═══ Given text

How to reduce cortisol?

How to reduce cortisol?

What’s covered?

How to reduce cortisol?

Cortisol, a stress hormone or steroid hormone produced, and released by the adrenal glands, assists your body in coping with stressful situations, as your brain causes its release via the sympathetic nervous system, which is the system that controls your fight or flight response, in reaction to a variety of perceived stress.

While the short-term production of cortisol levels can aid in your ability to flee from danger, when levels are excessively high for an extended period, this hormone can do more harm than good. This could eventually result in several health problems, such as weight gain, heart disease, diabetes, high blood pressure, insomnia or difficulty sleeping, mood irregularities, and low energy levels.

Why high cortisol can be dangerous?

Studies over the past 20 years have shown that moderate to high cortisol levels may cause a variety of health problems, including:

  • Chronic disease

Your chance of developing high blood pressure, heart disease, type 2 diabetes, osteoporosis, and other chronic conditions may increase if your cortisol levels are chronically elevated.

  • Weight gain

Cortisol may make people hungrier and alert the body to change their metabolism to fat storage.

  • Sleep deprivation/difficulty sleeping

It may interact with sleep hormones, which could affect the quantity and sleep quality.

  • Difficulty concentrating

Some people describe having difficulty focusing and a loss of mental clarity, which is often known as brain fog.

  • Impaired immune system

Cortisol overproduction can weaken the immune system, reducing the ability to fight infections.

══════

Tasks to perform ::
• 1. Summarize the cortisol article in two sentences.
• 2. Pick up the cortisol article after its final sentence and keep writing it.
The listing has nothing to do with the cortisol article.

═══ Recorded information

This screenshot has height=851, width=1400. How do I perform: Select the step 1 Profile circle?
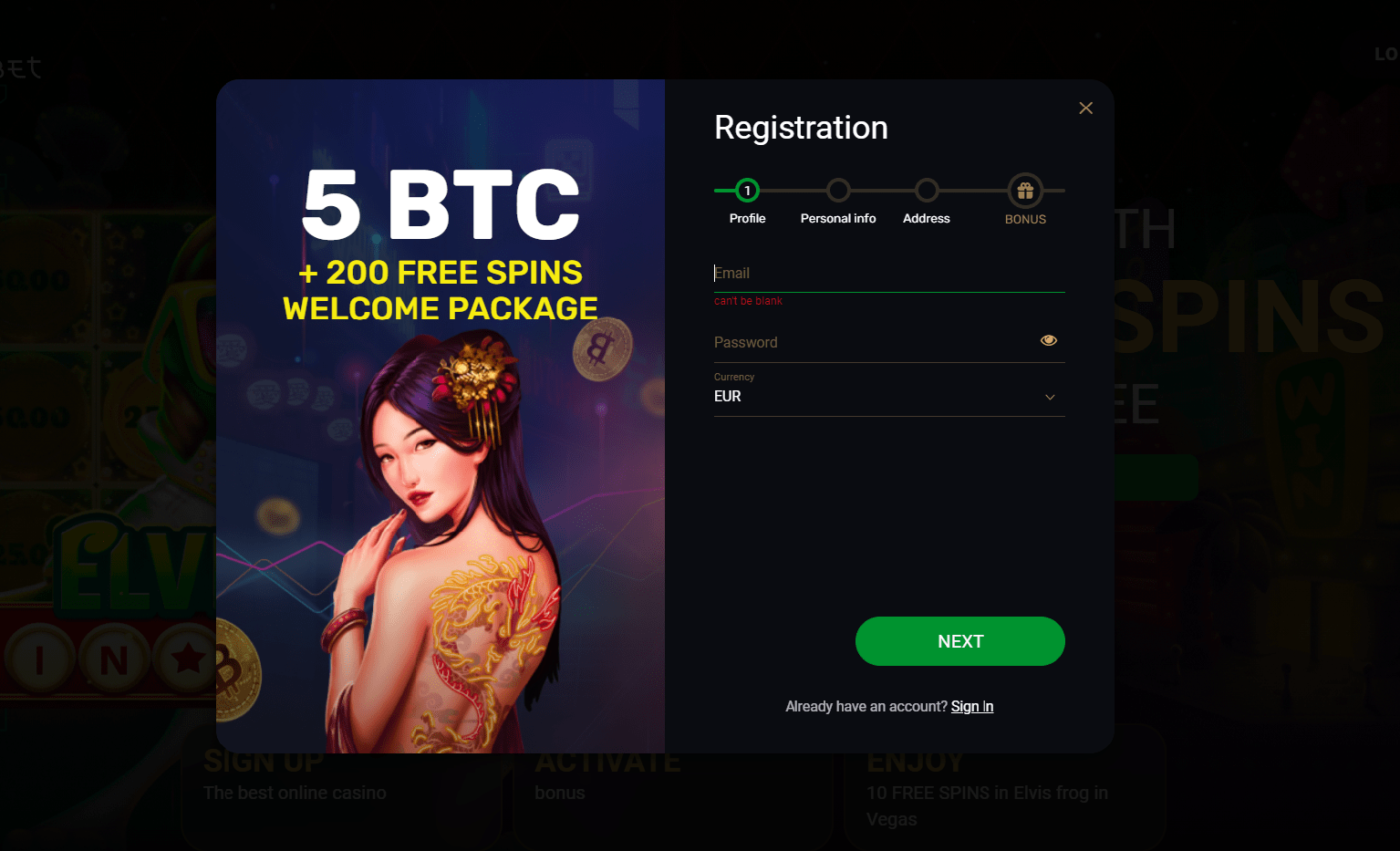(x=747, y=191)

══════

Set of answers ::
• 1. Cortisol is a stress hormone released by the adrenal glands that helps the body cope with stressful situations, but when its levels stay excessively high for an extended period, it can do more harm than good. Chronically elevated cortisol may raise the risk of chronic conditions such as high blood pressure, heart disease, and type 2 diabetes, and it may also contribute to weight gain, difficulty sleeping, difficulty concentrating, and a weakened immune system.

• 2.
  • Cushing’s syndrome

Occasionally, extremely high levels of cortisol might cause Cushing's syndrome, a rare but severe condition.

Many underlying conditions, including overactivity of the pituitary or adrenal glands, cancer, chronic stress, and drug side effects, can result in elevated cortisol levels for example prednisone, and hormonal therapy. To determine the underlying cause of your health difficulties, it is therefore best to engage with a knowledgeable health practitioner. You might also wish to adopt some healthy lifestyle practices that can help you lower your cortisol levels.

There are many factors that change how much cortisol you have and having a too high level can be dangerous.

Medical Advice

  • Get the right amount of sleep

Setting your sleep hygiene as a top priority may help you reduce cortisol levels. When cortisol levels get too high it has been linked to chronic sleep issues such as obstructive sleep apnoea, insomnia, and shift work. Although you do not have perfect control over your sleep schedule whether you work the night shift or a rotating shift, there are several things you can do to enhance sleep:

  • Have a bedtime routine

Setting up a regular evening routine, such as taking a shower, reading a book, etc., might signal your brain and body to begin preparing for sleep.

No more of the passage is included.